Task item: The entries below are to be copied exactly, with every picture left out.

Data provided:
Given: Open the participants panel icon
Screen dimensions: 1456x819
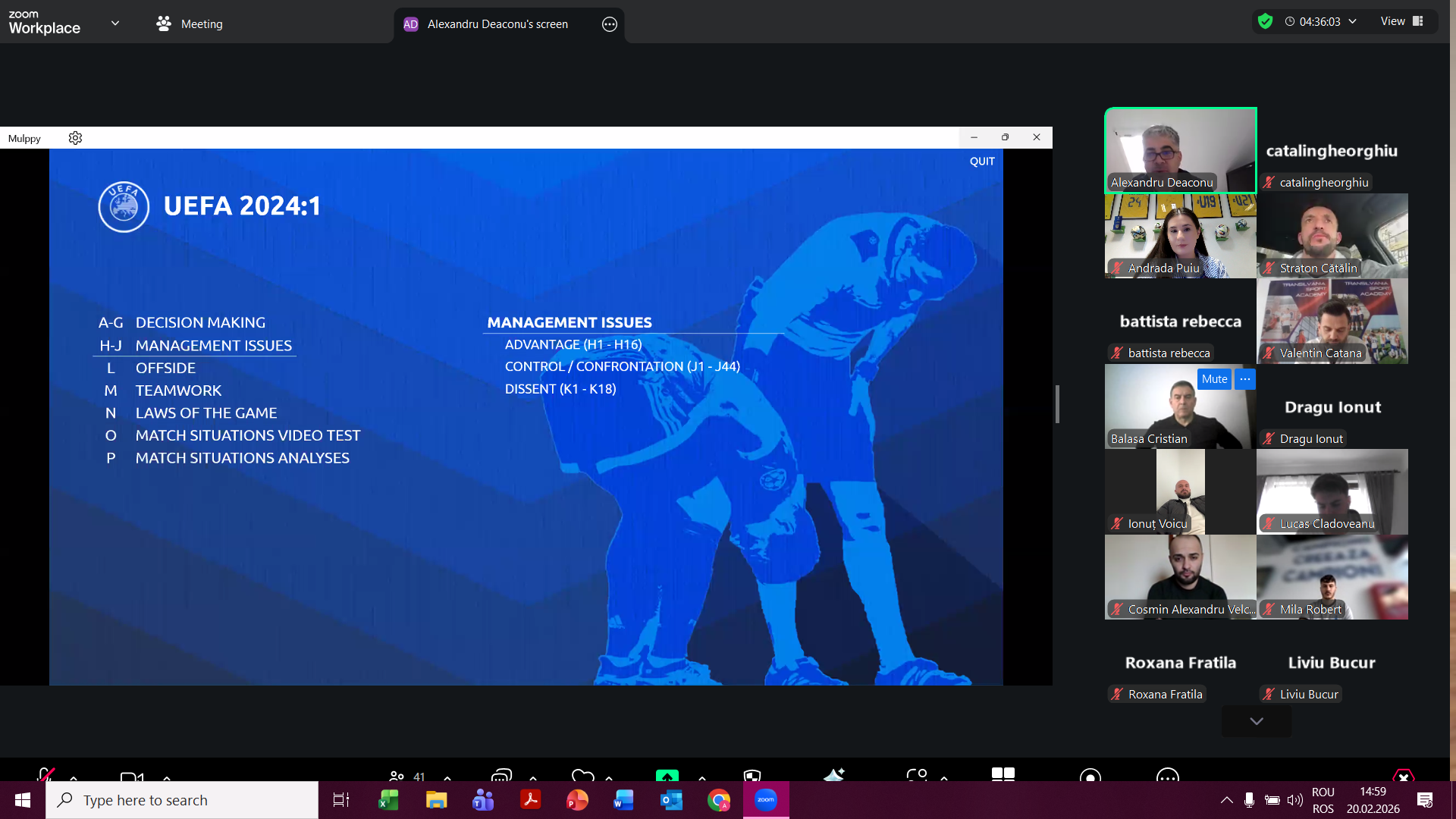Looking at the screenshot, I should pyautogui.click(x=397, y=776).
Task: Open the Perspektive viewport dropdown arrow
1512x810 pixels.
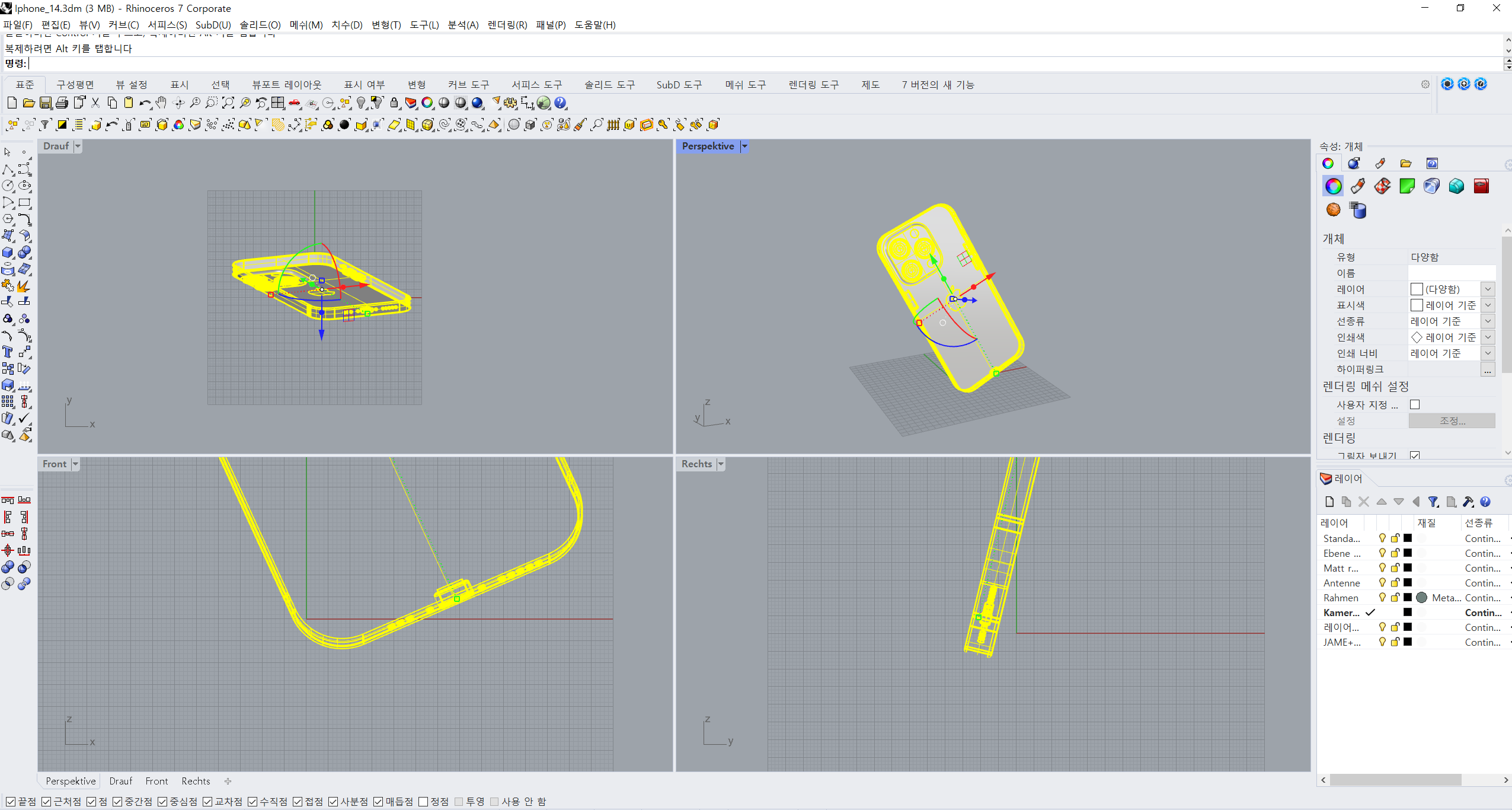Action: pyautogui.click(x=744, y=146)
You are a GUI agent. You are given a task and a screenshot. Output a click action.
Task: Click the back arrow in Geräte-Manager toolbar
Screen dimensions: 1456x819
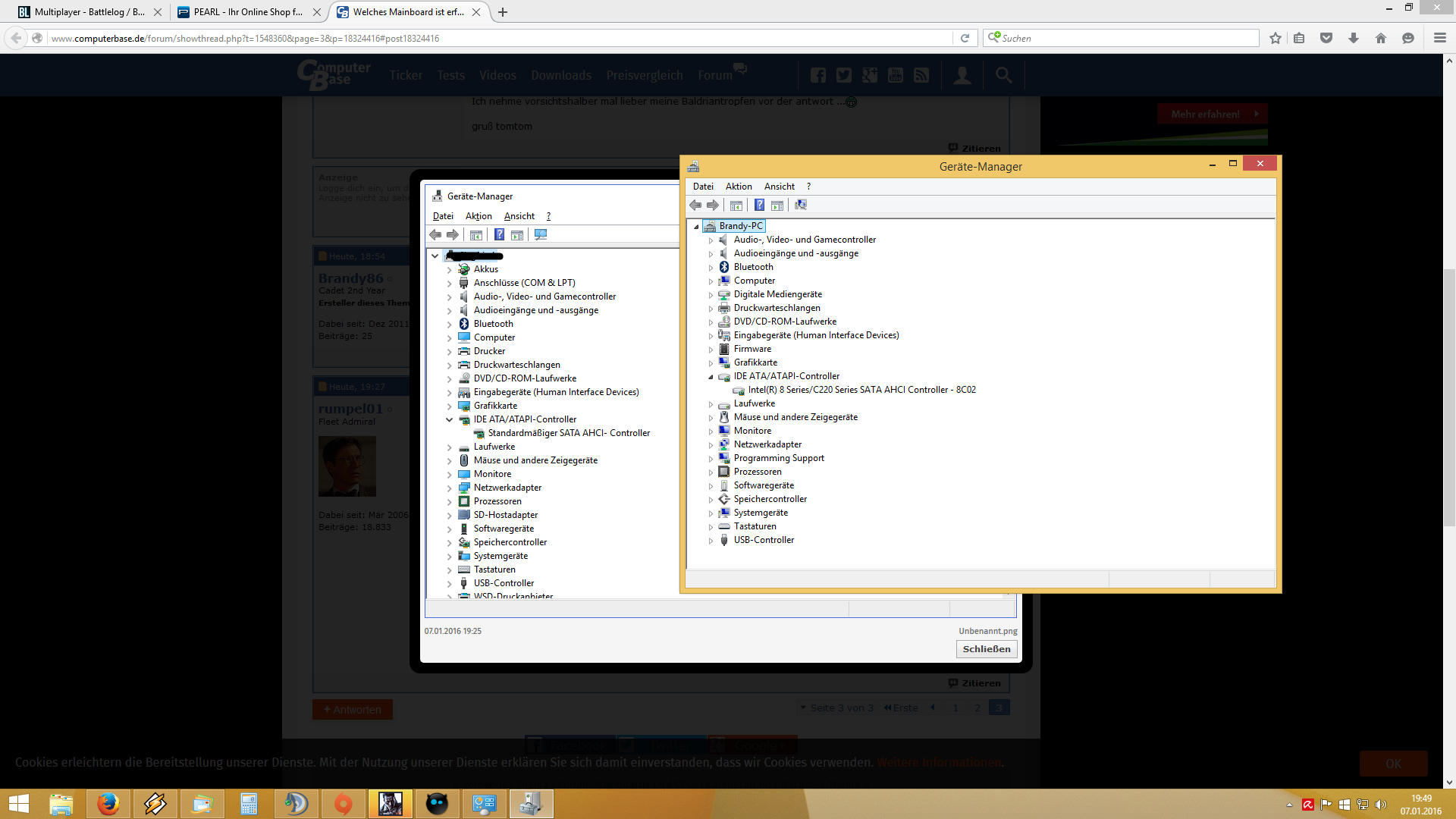695,205
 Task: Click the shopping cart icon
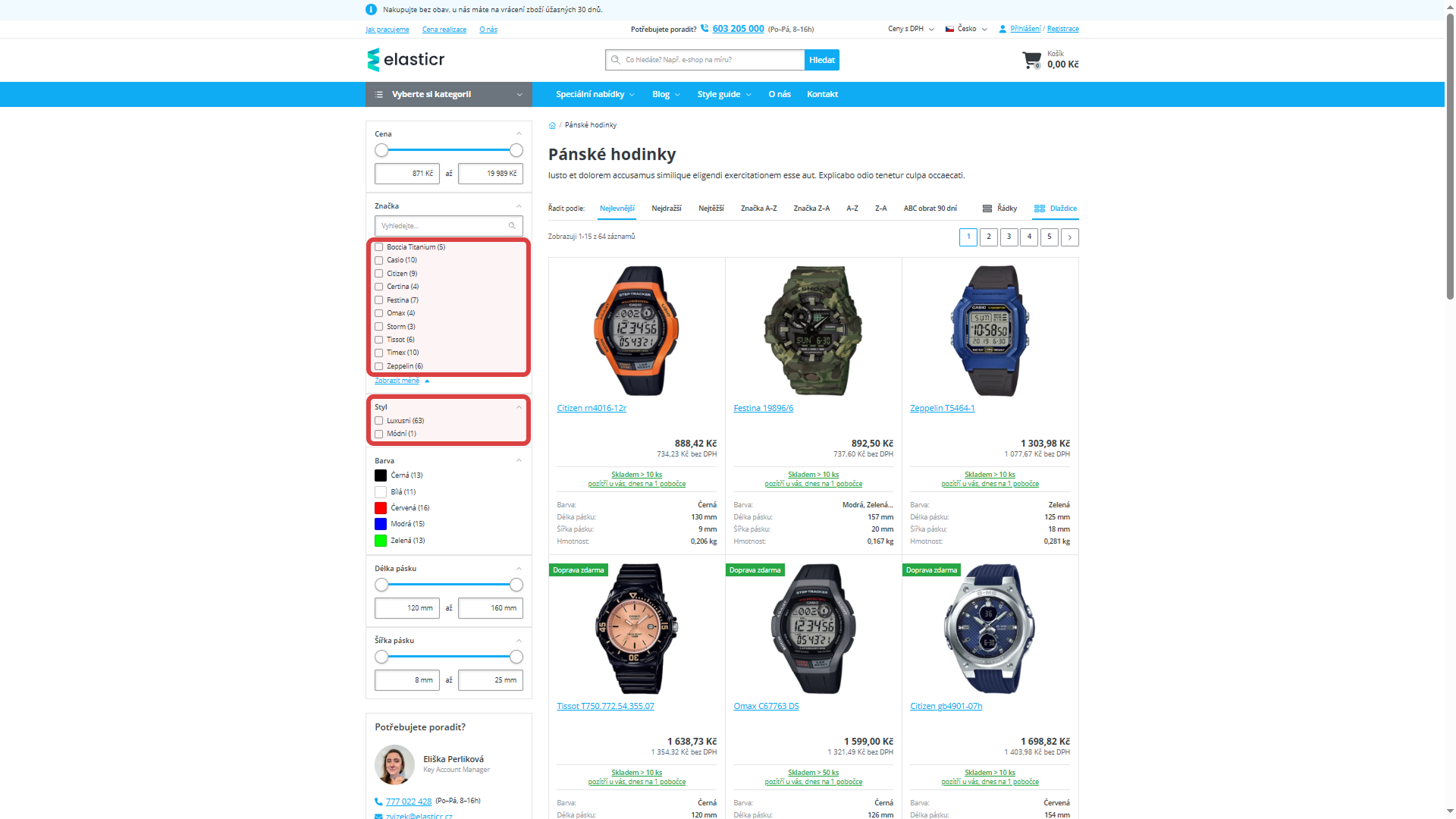[1031, 60]
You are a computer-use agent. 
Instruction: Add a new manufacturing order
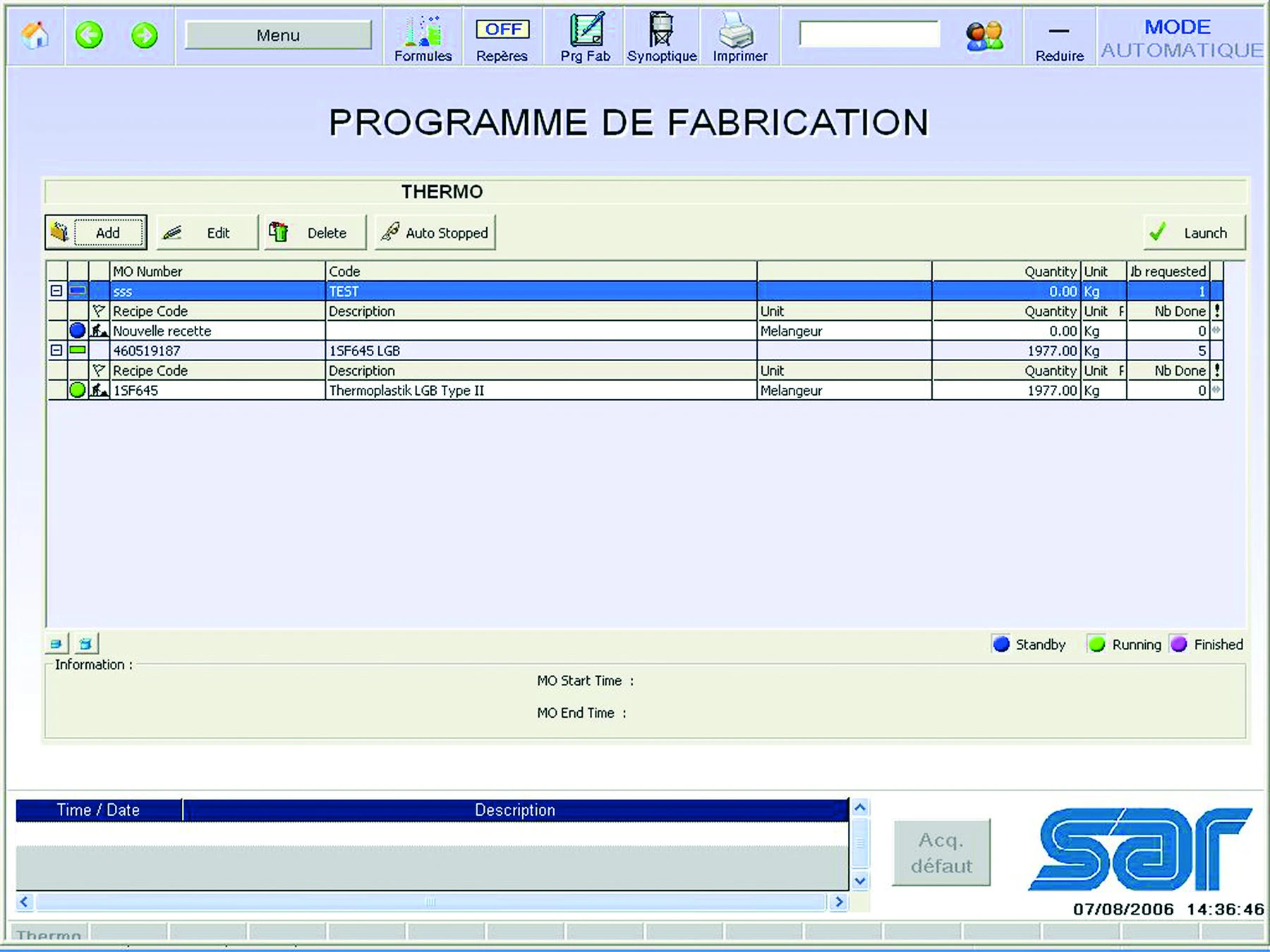95,233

Exercise solution:
Given: Open the participants panel icon
Screen dimensions: 1456x819
Looking at the screenshot, I should pyautogui.click(x=397, y=776).
Task: Open the Perspektive viewport dropdown arrow
1512x810 pixels.
Action: pyautogui.click(x=744, y=146)
You are a GUI agent. You are given a task and a screenshot. Output a click action.
Task: Click the back arrow in Geräte-Manager toolbar
Screen dimensions: 1456x819
695,205
 Task: Click the shopping cart icon
[1031, 60]
You are a computer-use agent. 
Instruction: Add a new manufacturing order
95,233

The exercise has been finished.